- [Task inputs]
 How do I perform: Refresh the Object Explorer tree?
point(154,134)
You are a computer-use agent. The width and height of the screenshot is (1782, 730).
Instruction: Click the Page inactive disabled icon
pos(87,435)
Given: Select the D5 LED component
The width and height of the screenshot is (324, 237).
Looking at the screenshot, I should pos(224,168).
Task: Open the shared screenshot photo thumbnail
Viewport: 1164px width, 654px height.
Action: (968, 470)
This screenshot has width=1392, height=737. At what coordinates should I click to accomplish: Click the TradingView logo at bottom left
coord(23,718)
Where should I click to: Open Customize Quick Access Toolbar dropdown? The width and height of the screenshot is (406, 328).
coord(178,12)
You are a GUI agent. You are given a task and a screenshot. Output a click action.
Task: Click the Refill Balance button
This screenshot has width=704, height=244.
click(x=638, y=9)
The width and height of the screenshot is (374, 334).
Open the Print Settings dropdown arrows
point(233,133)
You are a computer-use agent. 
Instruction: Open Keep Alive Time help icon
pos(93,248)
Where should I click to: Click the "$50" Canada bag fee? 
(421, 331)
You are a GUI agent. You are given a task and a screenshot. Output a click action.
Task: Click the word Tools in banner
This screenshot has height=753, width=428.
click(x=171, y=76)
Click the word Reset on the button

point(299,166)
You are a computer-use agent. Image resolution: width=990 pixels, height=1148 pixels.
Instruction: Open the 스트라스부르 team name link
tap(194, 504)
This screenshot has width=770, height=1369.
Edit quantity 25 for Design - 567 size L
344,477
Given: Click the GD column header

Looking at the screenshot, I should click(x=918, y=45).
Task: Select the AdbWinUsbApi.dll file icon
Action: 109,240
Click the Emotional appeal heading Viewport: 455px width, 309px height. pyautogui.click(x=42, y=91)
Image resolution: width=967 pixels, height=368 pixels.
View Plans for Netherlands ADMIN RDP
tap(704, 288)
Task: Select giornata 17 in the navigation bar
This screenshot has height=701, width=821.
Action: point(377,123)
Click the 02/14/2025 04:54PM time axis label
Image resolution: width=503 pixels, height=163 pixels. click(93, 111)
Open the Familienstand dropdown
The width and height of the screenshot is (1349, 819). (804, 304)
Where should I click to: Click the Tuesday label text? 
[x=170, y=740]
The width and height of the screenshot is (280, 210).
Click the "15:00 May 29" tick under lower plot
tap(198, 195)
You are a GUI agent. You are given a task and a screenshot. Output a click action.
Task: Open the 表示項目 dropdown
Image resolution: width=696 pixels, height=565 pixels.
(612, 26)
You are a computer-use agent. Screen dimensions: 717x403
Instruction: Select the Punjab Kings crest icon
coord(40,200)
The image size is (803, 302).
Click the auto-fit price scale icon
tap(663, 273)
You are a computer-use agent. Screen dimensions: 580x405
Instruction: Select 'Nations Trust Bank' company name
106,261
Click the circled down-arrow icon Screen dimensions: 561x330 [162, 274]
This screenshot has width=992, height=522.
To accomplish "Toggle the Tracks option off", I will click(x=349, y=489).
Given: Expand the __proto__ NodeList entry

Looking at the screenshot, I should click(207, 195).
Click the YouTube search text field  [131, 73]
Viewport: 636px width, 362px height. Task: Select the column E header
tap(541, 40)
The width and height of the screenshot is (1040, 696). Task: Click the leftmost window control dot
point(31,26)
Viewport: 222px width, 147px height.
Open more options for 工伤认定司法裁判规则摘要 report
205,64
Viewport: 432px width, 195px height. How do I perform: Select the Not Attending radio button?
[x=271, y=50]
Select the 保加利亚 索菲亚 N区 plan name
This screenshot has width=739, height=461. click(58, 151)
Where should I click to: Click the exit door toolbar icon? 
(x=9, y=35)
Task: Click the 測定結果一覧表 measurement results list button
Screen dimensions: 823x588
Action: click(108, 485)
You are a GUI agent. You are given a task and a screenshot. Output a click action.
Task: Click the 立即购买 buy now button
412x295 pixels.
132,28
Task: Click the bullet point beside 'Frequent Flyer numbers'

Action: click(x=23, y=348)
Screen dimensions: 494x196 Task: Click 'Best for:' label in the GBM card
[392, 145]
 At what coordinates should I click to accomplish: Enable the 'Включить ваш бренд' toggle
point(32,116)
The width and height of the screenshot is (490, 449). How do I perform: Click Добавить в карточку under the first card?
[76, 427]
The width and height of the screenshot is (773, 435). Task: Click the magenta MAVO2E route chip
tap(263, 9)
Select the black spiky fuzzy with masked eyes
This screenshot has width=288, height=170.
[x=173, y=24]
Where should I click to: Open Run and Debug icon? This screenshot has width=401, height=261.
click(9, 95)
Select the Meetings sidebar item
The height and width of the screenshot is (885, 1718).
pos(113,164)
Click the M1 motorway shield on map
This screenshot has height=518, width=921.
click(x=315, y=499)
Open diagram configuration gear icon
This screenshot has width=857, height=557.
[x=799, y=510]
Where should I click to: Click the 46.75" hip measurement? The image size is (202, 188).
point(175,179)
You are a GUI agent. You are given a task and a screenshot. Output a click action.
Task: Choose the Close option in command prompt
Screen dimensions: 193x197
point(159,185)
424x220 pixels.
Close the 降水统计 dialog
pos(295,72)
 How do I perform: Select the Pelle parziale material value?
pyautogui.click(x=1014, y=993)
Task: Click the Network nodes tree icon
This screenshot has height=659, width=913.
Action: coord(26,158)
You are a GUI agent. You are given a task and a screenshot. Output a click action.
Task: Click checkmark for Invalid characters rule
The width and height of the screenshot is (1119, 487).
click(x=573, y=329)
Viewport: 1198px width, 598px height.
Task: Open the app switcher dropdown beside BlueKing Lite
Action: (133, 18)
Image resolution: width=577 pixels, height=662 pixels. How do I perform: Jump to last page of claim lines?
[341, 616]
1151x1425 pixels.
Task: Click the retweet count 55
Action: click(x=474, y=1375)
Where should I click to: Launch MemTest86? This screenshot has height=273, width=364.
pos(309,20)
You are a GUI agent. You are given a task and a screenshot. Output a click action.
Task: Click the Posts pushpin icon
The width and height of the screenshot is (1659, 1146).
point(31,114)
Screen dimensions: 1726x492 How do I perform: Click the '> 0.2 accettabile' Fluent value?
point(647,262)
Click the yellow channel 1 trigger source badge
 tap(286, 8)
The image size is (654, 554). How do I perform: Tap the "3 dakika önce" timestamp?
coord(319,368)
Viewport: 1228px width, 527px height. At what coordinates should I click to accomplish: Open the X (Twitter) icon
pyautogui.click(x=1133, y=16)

- [Problem to work on] Each record should be given again exactly as it reads.

- [Your solution]
 How do I perform: Refresh the Object Explorer tree?
point(154,134)
You are a computer-use agent. The width and height of the screenshot is (1782, 730).
Instruction: Click the Page inactive disabled icon
pos(87,435)
Given: Select the D5 LED component
The width and height of the screenshot is (324, 237).
Looking at the screenshot, I should pos(224,168).
Task: Open the shared screenshot photo thumbnail
Viewport: 1164px width, 654px height.
Action: (968, 470)
This screenshot has width=1392, height=737. At what coordinates should I click to accomplish: Click the TradingView logo at bottom left
coord(23,718)
Where should I click to: Open Customize Quick Access Toolbar dropdown? The width and height of the screenshot is (406, 328).
coord(178,12)
You are a GUI agent. You are given a task and a screenshot. Output a click action.
Task: Click the Refill Balance button
This screenshot has width=704, height=244.
click(x=638, y=9)
The width and height of the screenshot is (374, 334).
Open the Print Settings dropdown arrows
point(233,133)
You are a computer-use agent. 
Instruction: Open Keep Alive Time help icon
pos(93,248)
Where should I click to: Click the "$50" Canada bag fee? 
(421, 331)
You are a GUI agent. You are given a task and a screenshot. Output a click action.
Task: Click the word Tools in banner
This screenshot has height=753, width=428.
click(x=171, y=76)
Click the word Reset on the button

point(299,166)
You are a computer-use agent. Image resolution: width=990 pixels, height=1148 pixels.
Instruction: Open the 스트라스부르 team name link
tap(194, 504)
This screenshot has width=770, height=1369.
Edit quantity 25 for Design - 567 size L
344,477
Given: Click the GD column header

Looking at the screenshot, I should click(x=918, y=45).
Task: Select the AdbWinUsbApi.dll file icon
Action: 109,240
Click the Emotional appeal heading Viewport: 455px width, 309px height. pyautogui.click(x=42, y=91)
Image resolution: width=967 pixels, height=368 pixels.
View Plans for Netherlands ADMIN RDP
tap(704, 288)
Task: Select giornata 17 in the navigation bar
This screenshot has height=701, width=821.
Action: point(377,123)
Click the 02/14/2025 04:54PM time axis label
Image resolution: width=503 pixels, height=163 pixels. click(93, 111)
Open the Familienstand dropdown
The width and height of the screenshot is (1349, 819). (804, 304)
Where should I click to: Click the Tuesday label text? 
[x=170, y=740]
The width and height of the screenshot is (280, 210).
Click the "15:00 May 29" tick under lower plot
tap(198, 195)
You are a GUI agent. You are given a task and a screenshot. Output a click action.
Task: Open the 表示項目 dropdown
Image resolution: width=696 pixels, height=565 pixels.
(612, 26)
You are a computer-use agent. Screen dimensions: 717x403
Instruction: Select the Punjab Kings crest icon
coord(40,200)
The image size is (803, 302).
Click the auto-fit price scale icon
tap(663, 273)
You are a computer-use agent. Screen dimensions: 580x405
Instruction: Select 'Nations Trust Bank' company name
106,261
Click the circled down-arrow icon Screen dimensions: 561x330 [162, 274]
This screenshot has width=992, height=522.
To accomplish "Toggle the Tracks option off", I will click(x=349, y=489).
Given: Expand the __proto__ NodeList entry

Looking at the screenshot, I should click(207, 195).
Click the YouTube search text field  [131, 73]
Viewport: 636px width, 362px height. Task: Select the column E header
tap(541, 40)
The width and height of the screenshot is (1040, 696). Task: Click the leftmost window control dot
point(31,26)
Viewport: 222px width, 147px height.
Open more options for 工伤认定司法裁判规则摘要 report
205,64
Viewport: 432px width, 195px height. How do I perform: Select the Not Attending radio button?
[x=271, y=50]
Select the 保加利亚 索菲亚 N区 plan name
This screenshot has width=739, height=461. click(58, 151)
Where should I click to: Click the exit door toolbar icon? 
(x=9, y=35)
Task: Click the 測定結果一覧表 measurement results list button
Screen dimensions: 823x588
Action: click(108, 485)
You are a GUI agent. You are given a task and a screenshot. Output a click action.
Task: Click the 立即购买 buy now button
412x295 pixels.
132,28
Task: Click the bullet point beside 'Frequent Flyer numbers'

Action: click(x=23, y=348)
Screen dimensions: 494x196 Task: Click 'Best for:' label in the GBM card
[392, 145]
 At what coordinates should I click to accomplish: Enable the 'Включить ваш бренд' toggle
point(32,116)
The width and height of the screenshot is (490, 449). How do I perform: Click Добавить в карточку under the first card?
[76, 427]
The width and height of the screenshot is (773, 435). Task: Click the magenta MAVO2E route chip
tap(263, 9)
Select the black spiky fuzzy with masked eyes
This screenshot has width=288, height=170.
[x=173, y=24]
Where should I click to: Open Run and Debug icon? This screenshot has width=401, height=261.
click(9, 95)
Select the Meetings sidebar item
The height and width of the screenshot is (885, 1718).
pos(113,164)
Click the M1 motorway shield on map
This screenshot has height=518, width=921.
click(x=315, y=499)
Open diagram configuration gear icon
This screenshot has width=857, height=557.
[x=799, y=510]
Where should I click to: Click the 46.75" hip measurement? The image size is (202, 188).
point(175,179)
You are a GUI agent. You are given a task and a screenshot. Output a click action.
Task: Choose the Close option in command prompt
Screen dimensions: 193x197
point(159,185)
424x220 pixels.
Close the 降水统计 dialog
pos(295,72)
 How do I perform: Select the Pelle parziale material value?
pyautogui.click(x=1014, y=993)
Task: Click the Network nodes tree icon
This screenshot has height=659, width=913.
Action: coord(26,158)
You are a GUI agent. You are given a task and a screenshot. Output a click action.
Task: Click checkmark for Invalid characters rule
The width and height of the screenshot is (1119, 487).
click(x=573, y=329)
Viewport: 1198px width, 598px height.
Task: Open the app switcher dropdown beside BlueKing Lite
Action: (133, 18)
Image resolution: width=577 pixels, height=662 pixels. How do I perform: Jump to last page of claim lines?
[341, 616]
1151x1425 pixels.
Task: Click the retweet count 55
Action: click(x=474, y=1375)
Where should I click to: Launch MemTest86? This screenshot has height=273, width=364.
pos(309,20)
You are a GUI agent. You are given a task and a screenshot. Output a click action.
Task: Click the Posts pushpin icon
The width and height of the screenshot is (1659, 1146).
point(31,114)
Screen dimensions: 1726x492 How do I perform: Click the '> 0.2 accettabile' Fluent value?
point(647,262)
Click the yellow channel 1 trigger source badge
 tap(286, 8)
The image size is (654, 554). How do I perform: Tap the "3 dakika önce" timestamp?
coord(319,368)
Viewport: 1228px width, 527px height. At what coordinates should I click to accomplish: Open the X (Twitter) icon
pyautogui.click(x=1133, y=16)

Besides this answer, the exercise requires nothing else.